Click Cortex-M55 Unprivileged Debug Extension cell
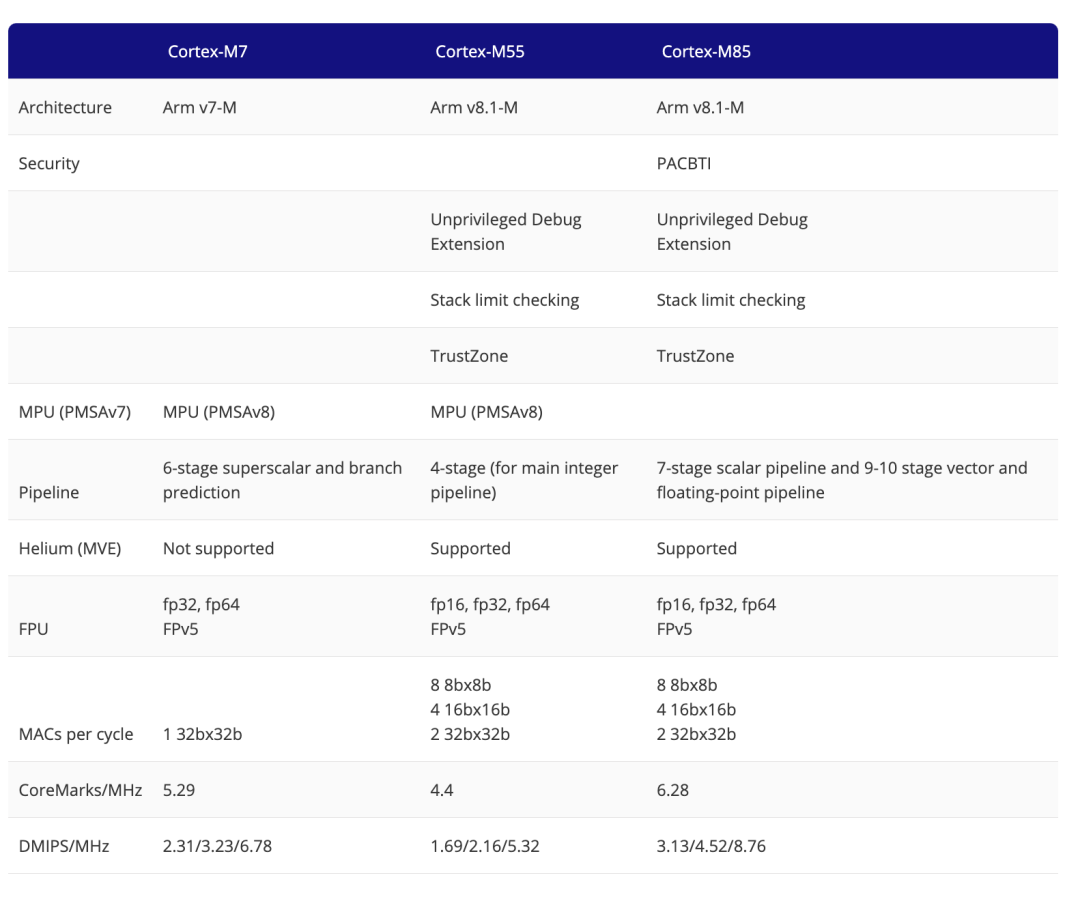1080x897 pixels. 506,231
------------------------------------------------------------
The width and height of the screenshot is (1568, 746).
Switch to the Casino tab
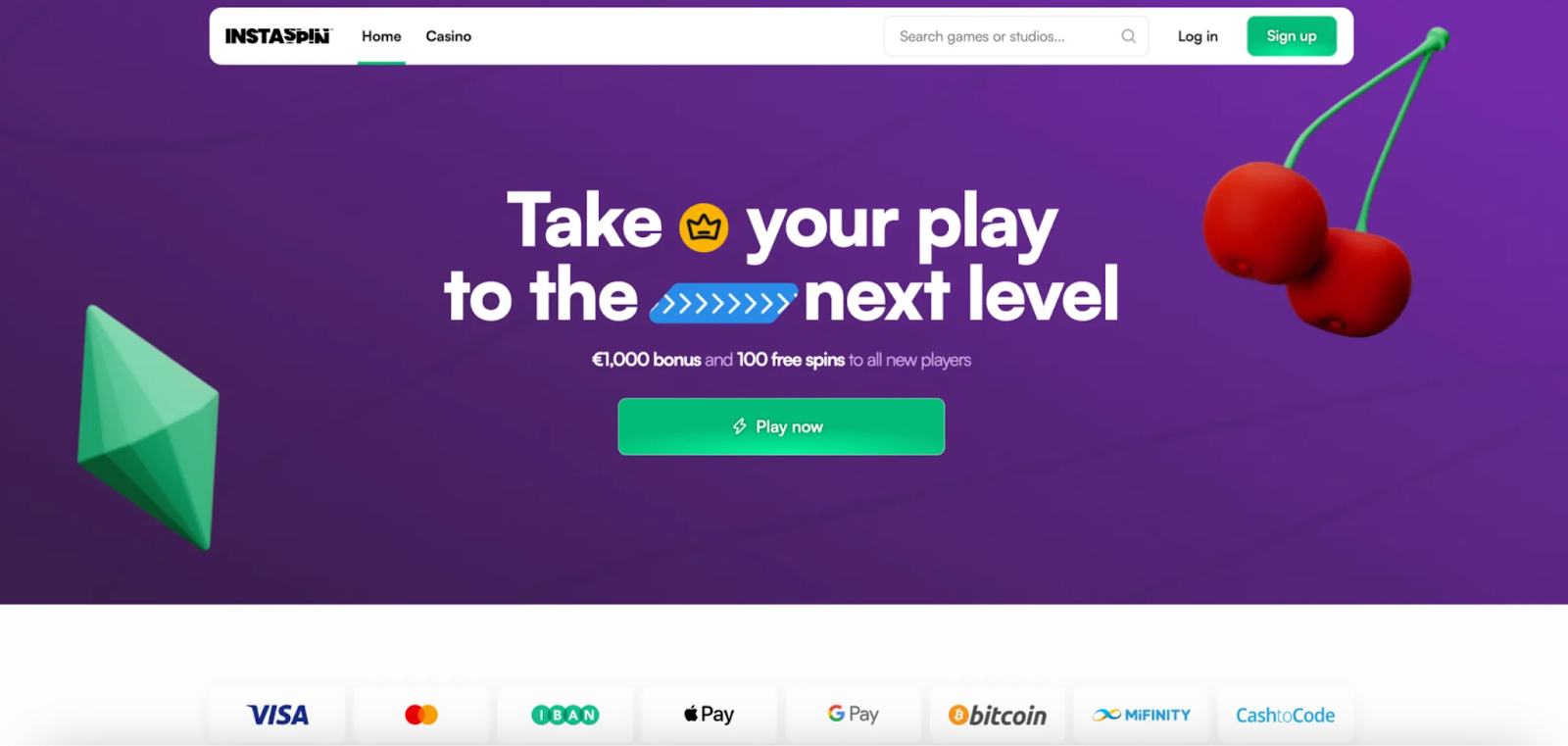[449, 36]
------------------------------------------------------------
• **WHAT THIS TASK INVOLVES**: Return everything from the line containing "Click Cortex-M55 Unprivileged" down to the line containing "1080x897 pixels. 506,231", both included, with each line unchanged. Leave the pictures out of your answer.

• **SOLUTION TO THE PROBLEM**:
Click Cortex-M55 Unprivileged Debug Extension cell
1080x897 pixels. 506,231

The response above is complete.